Exactly as written, repeat all of the records below.
*** Begin section ***
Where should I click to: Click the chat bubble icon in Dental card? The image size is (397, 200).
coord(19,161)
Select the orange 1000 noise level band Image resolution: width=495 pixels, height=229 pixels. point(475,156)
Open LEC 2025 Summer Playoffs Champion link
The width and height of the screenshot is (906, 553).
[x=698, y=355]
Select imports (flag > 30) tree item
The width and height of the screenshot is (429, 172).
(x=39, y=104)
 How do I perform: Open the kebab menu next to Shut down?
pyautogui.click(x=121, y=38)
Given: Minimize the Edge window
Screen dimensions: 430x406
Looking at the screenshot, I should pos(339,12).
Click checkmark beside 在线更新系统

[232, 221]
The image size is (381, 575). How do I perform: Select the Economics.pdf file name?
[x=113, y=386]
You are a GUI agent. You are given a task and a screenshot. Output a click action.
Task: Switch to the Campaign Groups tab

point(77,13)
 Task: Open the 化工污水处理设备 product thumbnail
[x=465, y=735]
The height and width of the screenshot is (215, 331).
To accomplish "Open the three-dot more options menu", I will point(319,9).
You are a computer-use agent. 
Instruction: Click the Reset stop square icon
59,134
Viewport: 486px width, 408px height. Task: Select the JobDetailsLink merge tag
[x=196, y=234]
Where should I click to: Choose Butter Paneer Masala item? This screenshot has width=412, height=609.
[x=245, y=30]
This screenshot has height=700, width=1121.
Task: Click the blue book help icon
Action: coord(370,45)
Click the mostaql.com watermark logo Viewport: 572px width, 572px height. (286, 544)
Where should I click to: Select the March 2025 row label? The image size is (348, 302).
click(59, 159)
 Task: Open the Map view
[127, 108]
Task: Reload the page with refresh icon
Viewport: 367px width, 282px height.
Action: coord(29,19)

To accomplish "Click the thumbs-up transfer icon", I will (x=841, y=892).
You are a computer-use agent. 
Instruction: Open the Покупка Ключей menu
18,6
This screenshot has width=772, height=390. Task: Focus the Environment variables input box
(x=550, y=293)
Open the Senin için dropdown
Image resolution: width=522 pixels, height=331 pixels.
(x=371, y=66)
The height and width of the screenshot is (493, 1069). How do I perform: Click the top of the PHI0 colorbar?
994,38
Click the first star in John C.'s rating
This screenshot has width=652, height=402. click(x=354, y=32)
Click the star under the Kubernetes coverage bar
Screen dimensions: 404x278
*** End section ***
### TASK SOLUTION
Where should I click to: Click the chat bubble icon in Dental card? The image size is (397, 200).
coord(19,161)
Select the orange 1000 noise level band Image resolution: width=495 pixels, height=229 pixels. point(475,156)
Open LEC 2025 Summer Playoffs Champion link
The width and height of the screenshot is (906, 553).
[x=698, y=355]
Select imports (flag > 30) tree item
The width and height of the screenshot is (429, 172).
(x=39, y=104)
 How do I perform: Open the kebab menu next to Shut down?
pyautogui.click(x=121, y=38)
Given: Minimize the Edge window
Screen dimensions: 430x406
Looking at the screenshot, I should pos(339,12).
Click checkmark beside 在线更新系统

[232, 221]
The image size is (381, 575). How do I perform: Select the Economics.pdf file name?
[x=113, y=386]
You are a GUI agent. You are given a task and a screenshot. Output a click action.
Task: Switch to the Campaign Groups tab

point(77,13)
 Task: Open the 化工污水处理设备 product thumbnail
[x=465, y=735]
The height and width of the screenshot is (215, 331).
To accomplish "Open the three-dot more options menu", I will point(319,9).
You are a computer-use agent. 
Instruction: Click the Reset stop square icon
59,134
Viewport: 486px width, 408px height. Task: Select the JobDetailsLink merge tag
[x=196, y=234]
Where should I click to: Choose Butter Paneer Masala item? This screenshot has width=412, height=609.
[x=245, y=30]
This screenshot has height=700, width=1121.
Task: Click the blue book help icon
Action: coord(370,45)
Click the mostaql.com watermark logo Viewport: 572px width, 572px height. (286, 544)
Where should I click to: Select the March 2025 row label? The image size is (348, 302).
click(59, 159)
 Task: Open the Map view
[127, 108]
Task: Reload the page with refresh icon
Viewport: 367px width, 282px height.
Action: coord(29,19)

To accomplish "Click the thumbs-up transfer icon", I will (x=841, y=892).
You are a computer-use agent. 
Instruction: Open the Покупка Ключей menu
18,6
This screenshot has width=772, height=390. Task: Focus the Environment variables input box
(x=550, y=293)
Open the Senin için dropdown
Image resolution: width=522 pixels, height=331 pixels.
(x=371, y=66)
The height and width of the screenshot is (493, 1069). How do I perform: Click the top of the PHI0 colorbar?
994,38
Click the first star in John C.'s rating
This screenshot has width=652, height=402. click(x=354, y=32)
Click the star under the Kubernetes coverage bar
Screen dimensions: 404x278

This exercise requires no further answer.